On remarque que Michel Onfray ne parle jamais de réelle spiritualité mais seulement de corps et de chair. Or, l'amour n'est pas seulement la rencontre de deux corps mais celle de deux personnalités, faut-il le rappeler. Il est vrai que le philosophe ne parle pas d'amour du tout. Il ajoute moult délicatesses pour adoucir ce rude matérialisme. La théorie de cet érotisme solaire n'est que la transposition dans le marché néo-libéral des corps devenus simples objets matériels : contrat, refus de la monogamie, du mariage, de la fidélité, de la génération (fort proche de Sade par ailleurs), toutes choses qui lient affectivement et symboliquement les hommes ou les femmes entre eux contrairement au nomadisme du philosophe, plus proche de l'esprit New Age.

Michel Onfray, dans la droite ligne de Bourdieu et des social et cultural studies, propose un arrachement absolu de la condition humaine à un quelconque environnement stable. L'individu se compose à la carte, doit se brancher, être fluide et contactophile, prêt à toutes les identités et à toutes les postures, ce qui est néo-libéral en esprit. En gros, l'expérience existentielle de la clé USB transposée chez l'humain. Un processus sans sujet. On se demande même comment concilier la douceur ou la tendresse avec la fidélité. En quoi la fidélité serait un mal ? Peut-on dans cette érotique solaire tromper sans arrêt autrui ou l'abandonner parce qu'un autre objet nous a attiré, quand bien même cette personne ne demandait qu'un attachement pour construire une relation ? Revoir Eyes Wide Shut de Stanley Kubrick serait bien utile en l'occurrence.
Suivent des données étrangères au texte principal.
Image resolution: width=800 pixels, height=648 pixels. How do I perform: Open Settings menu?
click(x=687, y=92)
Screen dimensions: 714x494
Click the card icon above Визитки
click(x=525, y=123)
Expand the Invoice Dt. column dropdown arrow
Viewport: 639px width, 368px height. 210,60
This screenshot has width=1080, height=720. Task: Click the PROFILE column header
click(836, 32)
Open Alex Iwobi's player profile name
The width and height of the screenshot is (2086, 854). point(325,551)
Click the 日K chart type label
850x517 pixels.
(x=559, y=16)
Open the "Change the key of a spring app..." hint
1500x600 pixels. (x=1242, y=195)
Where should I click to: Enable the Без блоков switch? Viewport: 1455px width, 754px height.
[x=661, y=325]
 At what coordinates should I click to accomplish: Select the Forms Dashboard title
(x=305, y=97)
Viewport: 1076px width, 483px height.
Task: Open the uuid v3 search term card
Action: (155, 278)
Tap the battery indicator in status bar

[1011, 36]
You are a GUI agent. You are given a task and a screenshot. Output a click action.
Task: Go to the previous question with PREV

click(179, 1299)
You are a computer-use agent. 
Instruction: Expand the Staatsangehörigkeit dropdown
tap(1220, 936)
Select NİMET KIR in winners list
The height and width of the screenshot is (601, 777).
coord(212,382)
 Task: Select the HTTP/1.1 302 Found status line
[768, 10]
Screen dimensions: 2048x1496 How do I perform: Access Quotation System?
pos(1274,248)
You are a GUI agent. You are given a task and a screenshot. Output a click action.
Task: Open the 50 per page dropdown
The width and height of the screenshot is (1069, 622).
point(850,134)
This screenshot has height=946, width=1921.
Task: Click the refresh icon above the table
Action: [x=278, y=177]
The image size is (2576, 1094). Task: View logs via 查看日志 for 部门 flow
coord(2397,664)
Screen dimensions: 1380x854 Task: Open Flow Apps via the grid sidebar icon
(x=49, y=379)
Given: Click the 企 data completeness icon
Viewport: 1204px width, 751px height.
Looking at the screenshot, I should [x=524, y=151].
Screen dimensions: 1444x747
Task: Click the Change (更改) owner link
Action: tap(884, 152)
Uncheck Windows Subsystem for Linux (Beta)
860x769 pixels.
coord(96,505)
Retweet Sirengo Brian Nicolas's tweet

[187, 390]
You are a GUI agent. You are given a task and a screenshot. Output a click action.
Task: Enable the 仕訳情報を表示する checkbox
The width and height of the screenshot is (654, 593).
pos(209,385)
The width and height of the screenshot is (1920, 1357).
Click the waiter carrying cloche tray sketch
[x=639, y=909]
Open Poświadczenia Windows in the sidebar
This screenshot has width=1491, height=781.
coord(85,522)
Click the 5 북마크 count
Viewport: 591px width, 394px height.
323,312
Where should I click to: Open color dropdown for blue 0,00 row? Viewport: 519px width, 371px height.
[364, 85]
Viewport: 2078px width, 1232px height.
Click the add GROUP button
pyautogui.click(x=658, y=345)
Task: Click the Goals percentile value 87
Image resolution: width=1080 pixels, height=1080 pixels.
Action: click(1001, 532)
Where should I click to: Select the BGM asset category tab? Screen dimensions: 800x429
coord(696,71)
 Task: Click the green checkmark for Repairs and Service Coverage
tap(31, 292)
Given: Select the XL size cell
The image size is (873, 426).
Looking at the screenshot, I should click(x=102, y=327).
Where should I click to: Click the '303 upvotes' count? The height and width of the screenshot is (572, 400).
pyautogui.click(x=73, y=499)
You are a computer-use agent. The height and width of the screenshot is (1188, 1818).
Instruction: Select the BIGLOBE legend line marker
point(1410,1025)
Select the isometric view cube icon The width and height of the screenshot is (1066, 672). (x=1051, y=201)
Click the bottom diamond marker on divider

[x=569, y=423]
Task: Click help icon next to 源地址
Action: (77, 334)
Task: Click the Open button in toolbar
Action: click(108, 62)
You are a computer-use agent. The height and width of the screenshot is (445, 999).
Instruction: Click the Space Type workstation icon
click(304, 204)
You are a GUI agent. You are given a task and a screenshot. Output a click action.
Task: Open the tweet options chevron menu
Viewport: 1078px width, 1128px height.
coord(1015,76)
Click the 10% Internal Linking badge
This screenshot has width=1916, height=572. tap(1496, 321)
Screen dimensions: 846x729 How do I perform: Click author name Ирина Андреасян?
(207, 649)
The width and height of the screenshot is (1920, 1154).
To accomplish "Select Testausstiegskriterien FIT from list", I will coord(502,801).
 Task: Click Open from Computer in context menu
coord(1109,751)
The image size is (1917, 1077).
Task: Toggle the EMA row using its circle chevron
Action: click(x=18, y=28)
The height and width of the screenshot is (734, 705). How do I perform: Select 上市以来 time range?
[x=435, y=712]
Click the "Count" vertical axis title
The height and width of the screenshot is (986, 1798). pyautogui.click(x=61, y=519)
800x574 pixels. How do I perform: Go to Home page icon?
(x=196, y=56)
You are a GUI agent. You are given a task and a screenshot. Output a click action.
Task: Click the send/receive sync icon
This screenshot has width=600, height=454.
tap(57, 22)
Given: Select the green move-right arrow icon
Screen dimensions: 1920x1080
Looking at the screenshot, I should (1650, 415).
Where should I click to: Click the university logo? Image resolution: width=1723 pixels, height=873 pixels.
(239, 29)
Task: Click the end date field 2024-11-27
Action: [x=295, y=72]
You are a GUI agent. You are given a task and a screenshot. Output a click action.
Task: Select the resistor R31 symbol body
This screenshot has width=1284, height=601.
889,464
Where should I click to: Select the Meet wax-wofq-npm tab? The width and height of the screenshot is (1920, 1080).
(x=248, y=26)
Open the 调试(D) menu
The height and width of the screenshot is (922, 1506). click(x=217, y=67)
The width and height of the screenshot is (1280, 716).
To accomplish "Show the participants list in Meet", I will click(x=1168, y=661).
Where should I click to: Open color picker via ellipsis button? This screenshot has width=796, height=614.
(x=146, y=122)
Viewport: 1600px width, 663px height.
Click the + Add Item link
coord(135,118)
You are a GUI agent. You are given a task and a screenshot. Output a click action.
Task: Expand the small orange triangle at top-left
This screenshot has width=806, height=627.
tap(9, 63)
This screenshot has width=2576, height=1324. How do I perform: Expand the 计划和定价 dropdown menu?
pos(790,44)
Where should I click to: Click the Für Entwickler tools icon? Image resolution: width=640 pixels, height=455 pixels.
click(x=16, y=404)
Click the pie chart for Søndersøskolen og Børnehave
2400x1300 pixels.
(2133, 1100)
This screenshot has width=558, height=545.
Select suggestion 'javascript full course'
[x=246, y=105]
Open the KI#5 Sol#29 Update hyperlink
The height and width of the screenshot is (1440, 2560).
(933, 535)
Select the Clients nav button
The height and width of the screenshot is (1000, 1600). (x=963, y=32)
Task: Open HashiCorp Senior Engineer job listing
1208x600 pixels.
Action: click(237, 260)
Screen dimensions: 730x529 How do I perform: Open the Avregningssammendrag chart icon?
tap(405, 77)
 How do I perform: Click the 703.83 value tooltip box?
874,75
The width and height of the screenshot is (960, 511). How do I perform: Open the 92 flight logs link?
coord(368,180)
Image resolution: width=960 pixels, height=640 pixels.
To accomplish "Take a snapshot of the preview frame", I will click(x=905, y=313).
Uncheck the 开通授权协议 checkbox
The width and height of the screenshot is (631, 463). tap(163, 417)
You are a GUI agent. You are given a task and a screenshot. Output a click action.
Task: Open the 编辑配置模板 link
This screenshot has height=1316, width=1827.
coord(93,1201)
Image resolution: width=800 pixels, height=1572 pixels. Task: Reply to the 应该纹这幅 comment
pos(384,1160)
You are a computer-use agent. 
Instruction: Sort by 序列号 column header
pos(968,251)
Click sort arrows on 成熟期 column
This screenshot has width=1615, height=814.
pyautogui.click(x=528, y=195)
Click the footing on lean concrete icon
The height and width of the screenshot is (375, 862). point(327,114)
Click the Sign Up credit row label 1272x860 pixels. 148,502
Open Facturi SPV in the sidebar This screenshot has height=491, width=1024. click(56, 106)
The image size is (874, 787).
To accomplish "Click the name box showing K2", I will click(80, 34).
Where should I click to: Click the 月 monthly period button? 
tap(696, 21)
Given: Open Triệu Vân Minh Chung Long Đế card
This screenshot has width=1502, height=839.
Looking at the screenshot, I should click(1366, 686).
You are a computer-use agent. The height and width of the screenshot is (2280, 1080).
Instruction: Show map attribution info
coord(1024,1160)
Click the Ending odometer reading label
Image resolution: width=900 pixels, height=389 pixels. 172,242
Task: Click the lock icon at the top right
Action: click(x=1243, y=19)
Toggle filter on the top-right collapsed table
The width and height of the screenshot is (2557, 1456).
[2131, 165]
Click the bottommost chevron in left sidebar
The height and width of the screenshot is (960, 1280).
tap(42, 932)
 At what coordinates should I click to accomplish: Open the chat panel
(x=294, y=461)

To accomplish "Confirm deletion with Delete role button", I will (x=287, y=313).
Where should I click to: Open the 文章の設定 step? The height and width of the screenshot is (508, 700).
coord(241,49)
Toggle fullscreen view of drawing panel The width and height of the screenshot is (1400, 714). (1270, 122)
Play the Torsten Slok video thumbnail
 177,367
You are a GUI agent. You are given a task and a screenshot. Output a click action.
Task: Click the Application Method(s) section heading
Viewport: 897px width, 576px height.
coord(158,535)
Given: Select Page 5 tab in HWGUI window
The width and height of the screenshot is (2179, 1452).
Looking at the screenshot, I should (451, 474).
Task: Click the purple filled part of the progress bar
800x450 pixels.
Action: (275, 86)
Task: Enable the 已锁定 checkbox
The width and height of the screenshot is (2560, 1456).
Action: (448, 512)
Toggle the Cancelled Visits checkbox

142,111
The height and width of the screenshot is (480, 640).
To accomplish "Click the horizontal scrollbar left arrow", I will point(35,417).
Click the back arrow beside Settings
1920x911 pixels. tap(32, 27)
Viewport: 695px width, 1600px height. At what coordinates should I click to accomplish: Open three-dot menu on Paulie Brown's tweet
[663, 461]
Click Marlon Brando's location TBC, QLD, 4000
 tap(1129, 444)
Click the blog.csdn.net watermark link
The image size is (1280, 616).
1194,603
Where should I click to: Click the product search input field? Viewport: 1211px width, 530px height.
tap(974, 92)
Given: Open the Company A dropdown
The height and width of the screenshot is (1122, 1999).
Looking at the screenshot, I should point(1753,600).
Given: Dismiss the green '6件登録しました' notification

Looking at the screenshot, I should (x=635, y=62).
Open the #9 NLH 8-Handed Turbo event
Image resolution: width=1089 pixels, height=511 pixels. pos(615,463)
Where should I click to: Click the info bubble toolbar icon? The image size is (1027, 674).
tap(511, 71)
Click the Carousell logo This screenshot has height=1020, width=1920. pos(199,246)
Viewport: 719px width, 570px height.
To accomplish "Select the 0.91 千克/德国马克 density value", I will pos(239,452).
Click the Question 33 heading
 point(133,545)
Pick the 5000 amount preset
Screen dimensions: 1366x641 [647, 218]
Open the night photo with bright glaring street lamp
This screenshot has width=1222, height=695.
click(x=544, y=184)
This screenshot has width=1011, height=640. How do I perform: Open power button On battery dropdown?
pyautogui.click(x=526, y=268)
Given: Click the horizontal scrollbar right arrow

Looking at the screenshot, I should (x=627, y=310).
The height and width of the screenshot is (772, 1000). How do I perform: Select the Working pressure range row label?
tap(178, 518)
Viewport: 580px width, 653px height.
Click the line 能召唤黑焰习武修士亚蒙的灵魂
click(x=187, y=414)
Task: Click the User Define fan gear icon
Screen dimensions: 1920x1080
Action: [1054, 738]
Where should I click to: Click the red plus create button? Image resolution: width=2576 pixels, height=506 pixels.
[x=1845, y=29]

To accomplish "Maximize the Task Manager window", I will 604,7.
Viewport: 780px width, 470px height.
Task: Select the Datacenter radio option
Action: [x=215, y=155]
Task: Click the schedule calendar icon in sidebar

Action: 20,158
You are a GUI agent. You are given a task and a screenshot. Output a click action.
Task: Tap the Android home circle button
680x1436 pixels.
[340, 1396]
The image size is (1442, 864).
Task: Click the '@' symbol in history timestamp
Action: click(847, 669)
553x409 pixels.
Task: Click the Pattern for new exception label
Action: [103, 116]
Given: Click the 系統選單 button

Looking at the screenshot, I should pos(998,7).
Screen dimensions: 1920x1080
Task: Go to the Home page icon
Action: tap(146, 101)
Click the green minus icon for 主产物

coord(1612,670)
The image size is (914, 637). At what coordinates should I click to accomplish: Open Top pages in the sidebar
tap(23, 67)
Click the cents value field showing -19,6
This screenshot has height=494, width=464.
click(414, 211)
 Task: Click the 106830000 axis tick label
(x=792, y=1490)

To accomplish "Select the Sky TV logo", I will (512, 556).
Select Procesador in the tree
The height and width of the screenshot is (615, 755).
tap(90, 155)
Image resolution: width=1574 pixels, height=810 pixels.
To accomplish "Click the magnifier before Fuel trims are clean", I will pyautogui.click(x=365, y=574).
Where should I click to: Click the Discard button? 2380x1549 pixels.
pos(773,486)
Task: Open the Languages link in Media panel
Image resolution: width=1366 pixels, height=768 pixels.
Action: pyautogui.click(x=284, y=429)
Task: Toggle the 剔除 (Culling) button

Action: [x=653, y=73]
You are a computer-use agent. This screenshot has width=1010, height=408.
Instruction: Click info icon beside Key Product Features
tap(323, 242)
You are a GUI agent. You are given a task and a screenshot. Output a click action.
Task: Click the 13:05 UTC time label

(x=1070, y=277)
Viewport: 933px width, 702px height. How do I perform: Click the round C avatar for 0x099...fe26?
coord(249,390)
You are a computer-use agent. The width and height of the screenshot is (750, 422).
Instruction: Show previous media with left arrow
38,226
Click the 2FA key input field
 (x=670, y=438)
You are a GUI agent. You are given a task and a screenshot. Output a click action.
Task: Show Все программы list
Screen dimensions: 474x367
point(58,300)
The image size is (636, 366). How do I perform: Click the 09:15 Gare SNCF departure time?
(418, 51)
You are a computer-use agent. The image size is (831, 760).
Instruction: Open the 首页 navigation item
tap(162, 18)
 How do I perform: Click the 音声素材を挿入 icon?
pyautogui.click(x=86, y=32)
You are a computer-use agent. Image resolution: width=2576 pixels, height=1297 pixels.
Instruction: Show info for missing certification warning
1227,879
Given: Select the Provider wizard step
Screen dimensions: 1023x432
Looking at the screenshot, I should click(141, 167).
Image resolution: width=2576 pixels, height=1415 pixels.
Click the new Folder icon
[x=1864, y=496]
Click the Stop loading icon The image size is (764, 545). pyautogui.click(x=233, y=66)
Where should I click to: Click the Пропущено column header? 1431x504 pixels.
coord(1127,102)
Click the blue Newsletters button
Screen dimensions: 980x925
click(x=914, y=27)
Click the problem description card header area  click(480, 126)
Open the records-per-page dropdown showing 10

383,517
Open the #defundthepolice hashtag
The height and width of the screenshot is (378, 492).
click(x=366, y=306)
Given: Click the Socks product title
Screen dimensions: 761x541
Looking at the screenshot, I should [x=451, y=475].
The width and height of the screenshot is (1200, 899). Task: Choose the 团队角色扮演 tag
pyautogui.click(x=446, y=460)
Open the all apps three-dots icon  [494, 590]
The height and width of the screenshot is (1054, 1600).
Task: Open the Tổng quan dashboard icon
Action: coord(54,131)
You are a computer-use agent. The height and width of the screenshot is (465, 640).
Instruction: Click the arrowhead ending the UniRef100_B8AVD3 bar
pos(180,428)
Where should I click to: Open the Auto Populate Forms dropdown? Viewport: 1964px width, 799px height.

Toute cette érotique solaire sent la pornographie déguisée ou une jouissance visant le dessous de la ceinture. Si les civilisations se sont construites grâce à des interdits et à des religions, ce n'est pas par hasard. Une érotique solaire ne pourra pas fonder une société avec des bases solides. Si toutes les sociétés ont "redouté" la sexualité, c'est que chez l'homme, celle-ci est à la fois belle et redoutable. Elle a besoin d'être "bridée", sous peine de semer la zizanie, la guerre de tous contre tous. C'est pour l'amour d'une femme, Hélène, que la guerre de Troie eut lieu et nous n'étions pas en régime chrétien. Il est étonnant que Michel Onfray ne parle guère des grecs à cet égard.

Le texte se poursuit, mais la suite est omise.